# Problem statement:
Using the records below, output the stretch that opens with the line containing "You are a GUI" and closes with the line containing "Task: Select the UT x-axis label", exactly and including both lines, with nothing more.

# Data for analysis:
####################

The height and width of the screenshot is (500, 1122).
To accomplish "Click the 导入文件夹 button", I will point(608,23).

####################

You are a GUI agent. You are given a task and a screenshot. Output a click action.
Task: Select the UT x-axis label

####################

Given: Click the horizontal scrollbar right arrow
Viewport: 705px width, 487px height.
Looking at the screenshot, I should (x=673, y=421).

####################

# Reply:
You are a GUI agent. You are given a task and a screenshot. Output a click action.
Task: Select the UT x-axis label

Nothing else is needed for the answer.